Nello scenario pandemico attuale, inoltre, circa il 20% dei pazienti con Covid-19 sviluppano complicanze come sepsi o disfunzione d’organo multipla, contribuendo tragicamente al già enorme onere dei decessi per sepsi.
A livello globale, la sepsi è anche una delle cause principali di mortalità materna e neonatale. Una revisione sistematica della letteratura scientifica ha attribuito circa il 15% delle morti neonatali nel mondo alla sepsi. Nei Paesi ad avanzato sviluppo economico, i dati disponibili riportano un’incidenza di sepsi compresa tra 9 e 49 casi per 100.000 parti per anno e un’elevata letalità. In Italia, una stima effettuata in 8 Regioni che registrano il 73% dei bambini nati nel Paese, ha evidenziato una mortalità materna per sepsi pari a 0,2 per 100.000 nati vivi negli anni 2006-2012. I dati della sorveglianza italiana hanno evidenziato un aumento di frequenza della sepsi come causa di mortalità materna nel tempo. Negli anni 2006-2012, infatti, la sepsi risultava la quarta causa più frequente di mortalità materna, mentre negli anni 2013-2015 la seconda.
Nonostante i progressi medici raggiunti negli anni recenti, anche nella identificazione rapida dei microrganismi che possono causare sepsi, la mortalità a breve termine rimane elevata e una crescente evidenza di morbilità e aumento della mortalità a lungo termine nei sopravvissuti alla sepsi, sia nei Paesi in via di sviluppo che nei Paesi sviluppati.
Per ridurre e prevenire le morti causate da sepsi è di fondamentale importanza una definizione chiara e condivisa della sepsi, che faciliti il confronto a livello nazionale e internazionale e permetta di valutare la frequenza del fenomeno e l’efficacia degli approcci terapeutici.
Per ridurre i casi di sepsi, nel 2017 la 70° Assemblea Mondiale della Sanità ha approvato la risoluzione 70.7 per “migliorare la prevenzione, la diagnosi e la gestione clinica della sepsi” con cui viene indicato di includere la prevenzione, la diagnosi e il trattamento della sepsi nei piani nazionali di gestione delle infezioni.

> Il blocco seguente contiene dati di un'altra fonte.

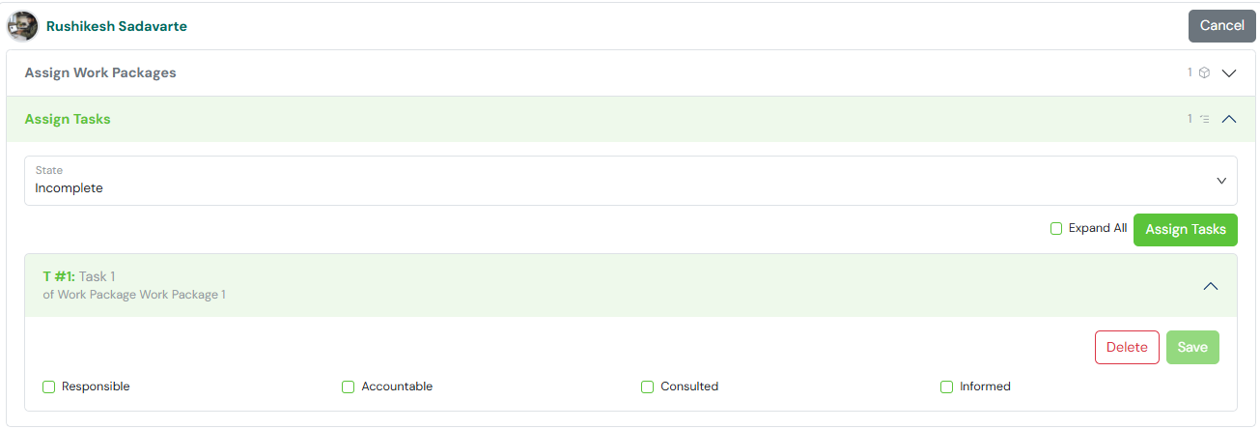Click the user name Rushikesh Sadavarte
Screen dimensions: 1260x429
117,26
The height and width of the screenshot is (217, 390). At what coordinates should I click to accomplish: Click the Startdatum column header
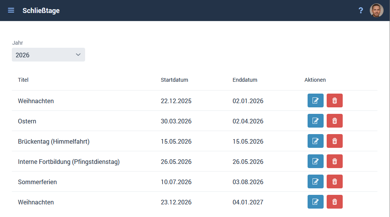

In particolare, la risoluzione prevede queste 5 azioni:
- usare in modo adeguato gli antibiotici, poiché la sepsi pone una condizione ineludibile all’uso appropriato e responsabile di questi farmaci
- rafforzare i programmi di controllo e prevenzione delle infezioni ospedaliere, per ridurre la frequenza delle infezioni correlate all’assistenza tra cui possono verificarsi casi di sepsi
- aumentare la consapevolezza della popolazione
- formare gli operatori sanitari alla sicurezza del paziente, poiché in caso di sepsi la gestione del tempo risulta critica e ritardi nella diagnosi e/o nella terapia adeguata comportano gravi criticità nel percorso di cura
- promuovere la ricerca e la sperimentazione per la disponibilità di migliori soluzioni diagnostiche, nuovi antibiotici, vaccini e terapie.
Per combattere la sepsi, dunque, è importante ridurre la frequenza delle infezioni correlate all’assistenza sanitaria e delle infezioni causate da organismi resistenti ai farmaci antimicrobici. Questi obiettivi fanno parte del Piano Nazionale di Contrasto dell’Antimicrobico-Resistenza 2017-2020, approvato il 2 novembre 2017, con Intesa tra il Governo, le Regioni e le Province autonome di Trento e Bolzano, le cui azioni previste sono in corso di realizzazione.
La riduzione dei casi di sepsi, anche tramite il miglioramento nella diagnosi e nella cura, avrà un impatto importante sulla salute della popolazione a livello nazionale e globale.